• **Exercise requirements**
Everything from the line containing "Instruction: Click the" down to the last line below should be set down exactly, and only that, without the pictures.

• **Data excerpts**
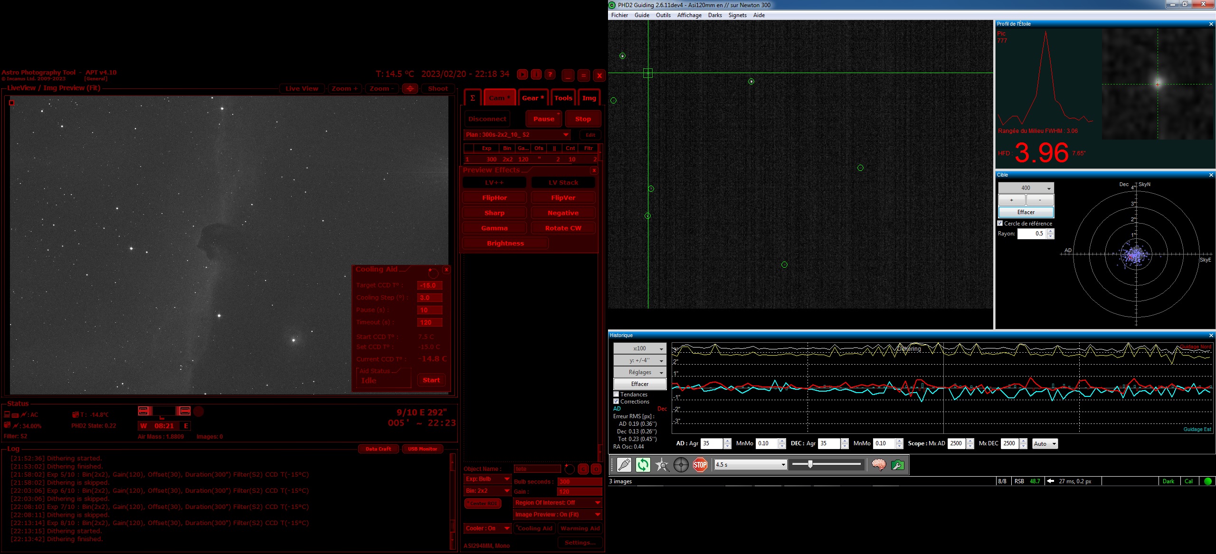1216x554 pixels.
Task: Click the green loop exposure icon
Action: coord(643,465)
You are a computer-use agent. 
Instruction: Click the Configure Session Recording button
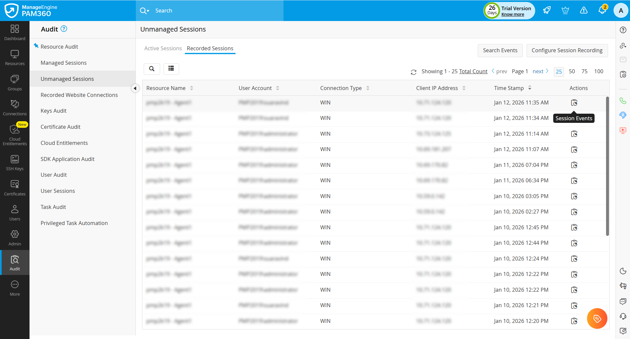point(567,50)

• **Answer space**
Instruction: Click the Configure Session Recording button
point(567,50)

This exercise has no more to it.